- [EXTRACT PROVIDED]
Cook the Dough: Pour the ground batter into a heavy-bottomed non-stick pan. Add the salt and sesame oil to the batter and mix well. Place the pan on medium-low heat. Stir continuously to prevent lumps from forming. The batter will start to thicken. Keep stirring and cooking for about 8-10 minutes until it comes together as a single, non-sticky, soft dough ball.
Prepare and Press the Dough: Transfer the hot dough to a large bowl or plate. Let it cool for 3-4 minutes until it's warm enough to handle. While it's still warm, grease your hands with a little oil and knead the dough for 1-2 minutes until it's smooth and pliable. Grease your idiyappam press (sevai maker) and the idli plates or steamer trays. Take a portion of the warm dough and fill the press. Press the dough onto the greased plates in a circular motion to form noodle nests.

- [DIRECTIONS]
1) Write out the portion of the idiyappam recipe above from "Cook the Dough: Pour" up to and including "soft dough ball.".
2) Resume the idiyappam recipe above, beginning immediately after its final sentence.

- [DATA]
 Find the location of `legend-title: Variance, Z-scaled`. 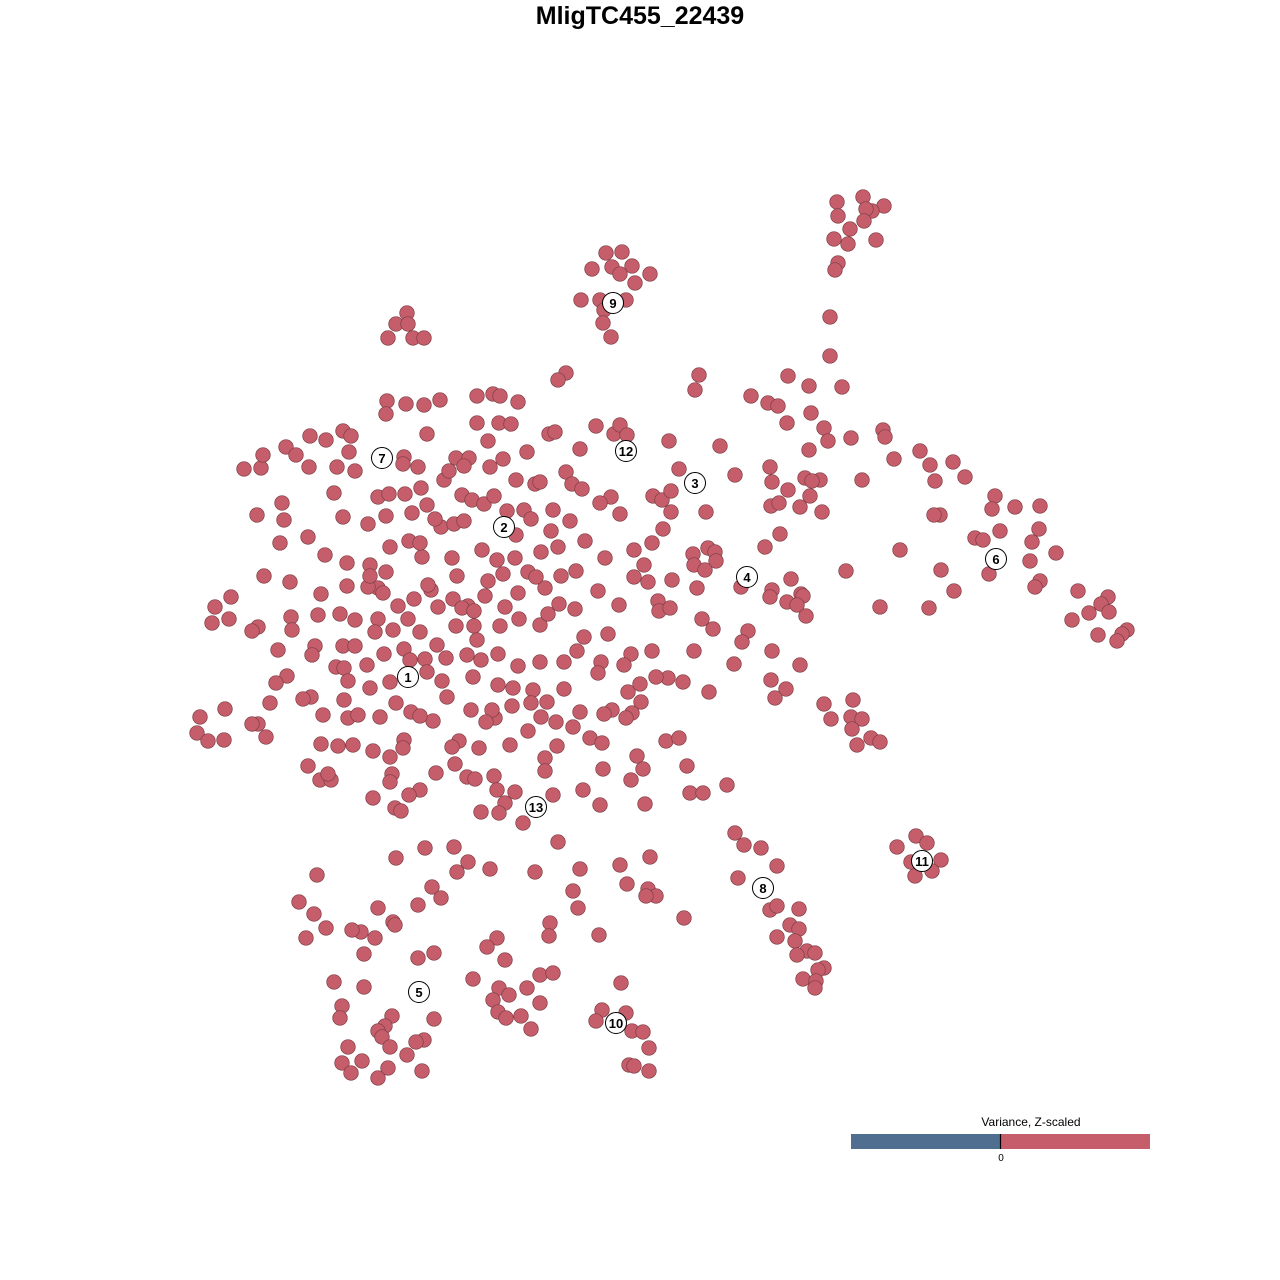

legend-title: Variance, Z-scaled is located at coordinates (1031, 1122).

- [ANSWERS TO THE TASKS]
1)
Cook the Dough: Pour the ground batter into a heavy-bottomed non-stick pan. Add the salt and sesame oil to the batter and mix well. Place the pan on medium-low heat. Stir continuously to prevent lumps from forming. The batter will start to thicken. Keep stirring and cooking for about 8-10 minutes until it comes together as a single, non-sticky, soft dough ball.

2)
Steam the Idiyappam: Boil water in a steamer or idli cooker. Place the plates with the pressed idiyappam inside the steamer. Cover and steam on medium-high heat for 8-10 minutes. The idiyappam is cooked when it looks firm and is no longer sticky to the touch. Turn off the heat and let it rest for 2 minutes before opening the lid. Gently remove the idiyappam from the plates and serve hot.